Brasil e Argentina negociam salvaguarda ao arroz e outros produtos

O governo brasileiro voltará a negociar dentro de duas semanas a criação de um mecanismo de salvaguardas com a adoção de barreiras no comércio entre os dois países, em caso de ameaça à indústria local. A discussão, proposta pelos argentinos, finalmente foi aceita pelos brasileiros. O arroz e o vinho argentino devem estar entre os produtos com salvaguarda .

O Brasil já considera inevitável a adoção de algum mecanismo de salvaguarda e ou barreira para alguns produtos argentinos em contrapartida às medidas do gênero criadas pelo país vizinho. O assunto, antes classificado de inaceitável pela equipe econômica e pelo Itamaraty, finalmente passará a ser discutido. Os dois governos deverão formalizar regras para criação de cotas de importação hoje impostas informalmente em setores como geladeiras e calçados.

Os argentinos receberam do ministro da Fazenda, Antônio Palocci, a garantia de que o governo brasileiro se dispõe a discutir o assunto, antes colocado em segundo plano. O secretário-executivo do Ministério do Desenvolvimento, Márcio Fortes, foi encarregado de comandar as discussões com o governo vizinho. O futuro mecanismo foi criado pelo ministro da Economia da Argentina, Roberto Lavagna: Cláusula de Adaptação Competitiva (CAC).

Ontem, Márcio Fortes teve um encontro com a equipe argentina para discutir os problemas setoriais, de indústrias que se dizem ameaçadas pela concorrência do vizinho. Não confirmou, porém, se já nesse encontro foi apresentada a contraproposta brasileira ao documento entregue a Palocci por Lavagna, com as condições de funcionamento da CAC. A expectativa, entre os técnicos, é realizar uma reunião para discussão da proposta ainda na primeira quinzena de julho.

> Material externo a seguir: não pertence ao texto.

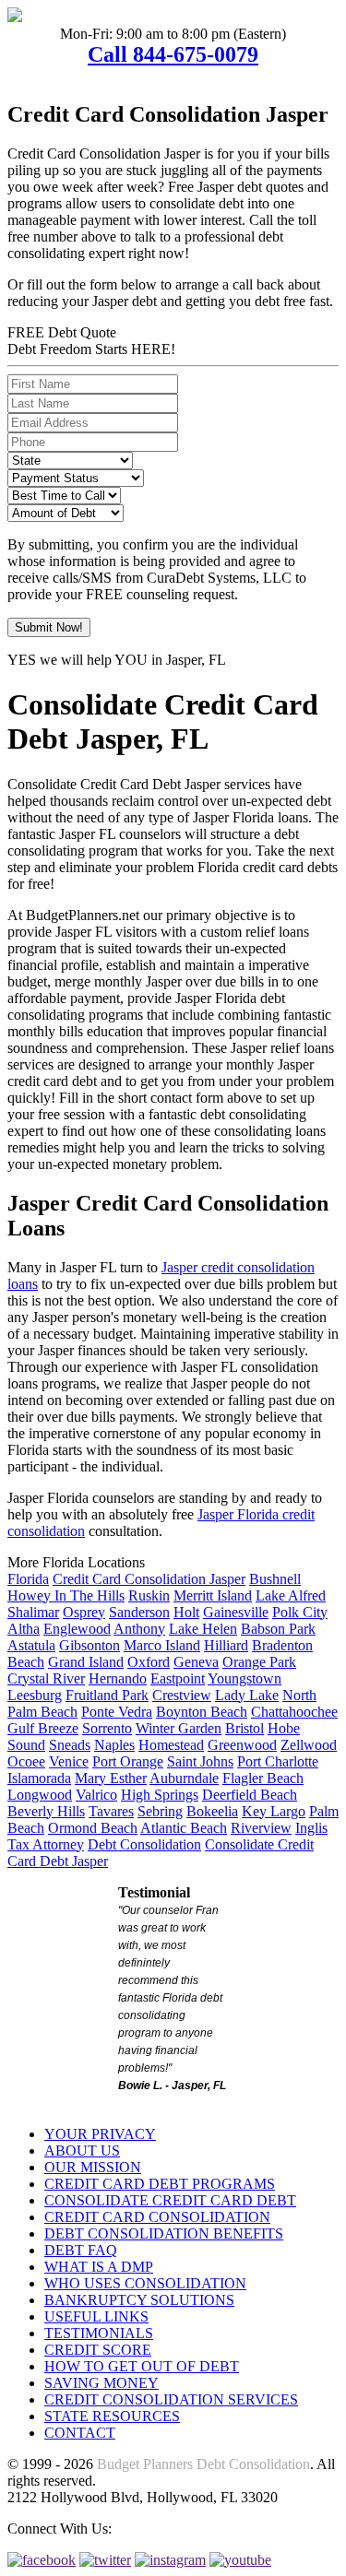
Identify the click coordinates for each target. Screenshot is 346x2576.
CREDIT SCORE (97, 2349)
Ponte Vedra (116, 1711)
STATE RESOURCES (112, 2416)
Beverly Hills (46, 1811)
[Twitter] (105, 2560)
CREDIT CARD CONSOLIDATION (157, 2217)
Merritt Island (212, 1595)
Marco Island (162, 1645)
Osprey (84, 1612)
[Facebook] (41, 2560)
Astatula (31, 1645)
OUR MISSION (92, 2167)
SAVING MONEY (101, 2383)
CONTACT (79, 2432)
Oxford (148, 1662)
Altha (23, 1629)
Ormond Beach (92, 1828)
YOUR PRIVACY (100, 2134)
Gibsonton (89, 1645)
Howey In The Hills (66, 1595)
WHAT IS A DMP (98, 2267)
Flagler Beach (263, 1778)
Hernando (118, 1678)
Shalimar (33, 1612)
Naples (114, 1745)
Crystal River (46, 1678)
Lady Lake (247, 1695)
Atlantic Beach (183, 1828)
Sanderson (139, 1612)
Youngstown (244, 1678)
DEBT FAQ (80, 2250)
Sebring (160, 1811)
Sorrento (107, 1728)
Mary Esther (111, 1778)
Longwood (39, 1794)
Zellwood (308, 1745)
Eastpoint (177, 1678)
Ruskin (149, 1595)
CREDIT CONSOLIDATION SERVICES (171, 2399)
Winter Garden (178, 1728)
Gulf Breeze (42, 1728)
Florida (28, 1579)
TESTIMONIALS (98, 2333)
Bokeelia (212, 1811)
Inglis (311, 1828)
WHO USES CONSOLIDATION (145, 2283)
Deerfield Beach (249, 1794)
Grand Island (86, 1662)
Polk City (300, 1612)
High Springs (159, 1794)
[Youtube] (240, 2560)
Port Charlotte (277, 1761)
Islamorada (39, 1778)
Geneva (196, 1662)
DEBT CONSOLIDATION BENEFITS (163, 2233)
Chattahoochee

Há pontos polêmicos, que poderão ainda travar a discussão. Mas os integrantes do governo concordam em um ponto: houve uma inflexão do governo Lula, que antes considerava um retrocesso a existência de qualquer mecanismo formal de contenção de exportações entre os vizinhos – e agora aceita formalizar um sistema que já vinha funcionando informalmente, com produtos como calçados.

Pela proposta argentina, quando houver um súbito aumento de importações proveniente de um dos dois maiores sócios do Mercosul seriam criadas cotas (limites para venda dos importados no mercado afetado). Acima da cota, os produtores poderiam continuar vendendo, mas os produtos excedentes teriam de pagar a Tarifa Externa Comum (TEC), cobrada de mercadorias de terceiros países.

A criação da cota seria antecedida por negociações, que poderiam resultar em compromissos voluntários de restrição de exportação. Para a adoção das cotas será necessário comprovar o súbito aumento de importações e a real ameaça de dano à indústria nacional, o que exigirá estatísticas mostrando que os produtos sujeitos à salvaguarda ocupam parcela expressiva do mercado afetado, e que podem deslocar a produção local.

O governo brasileiro deixou claro aos argentinos que o mecanismo deverá ser bilateral, o que significa que empresários brasileiros afetados por importações de produtos argentinos – como os produtores de arroz e os vitivinicultores do Rio Grande do Sul – também poderão solicitar as salvaguardas, quando for criada a CAC.

A proposta argentina prevê a necessidade de apresentação de planos de recuperação do setor protegido pela futura salvaguarda, e prazo de duração, de até três anos. A discussão bilateral deve ser estendida, no futuro, ao Mercosul, onde o Paraguai, na última reunião de cúpula do bloco, em junho, já reivindicou mecanismo semelhante.

O que ainda desperta sério atrito entre as equipes da Argentina e do Brasil é a proposta argentina de que a Cláusula de Adaptação Competitiva também seja acionada porfatores macroeconômicos. Pela proposta, seriam criadas cotas também para produtos que fossem prejudicados por uma súbita mudança nas cotações das moedas dos dois países, capaz de dar maior competitividade aos produtos de um dos vizinhos.

A ocorrência de recessão em um dos países, capaz de levar os produtores do país a despejar mercadorias no mercado vizinho, também seria razão suficiente para acionar as salvaguardas. A equipe econômica resiste à medida, que equivaleria a criar uma espécie de “gatilho” na relação comercial dos dois países, mas a idéia não foi totalmente descartada no Brasil.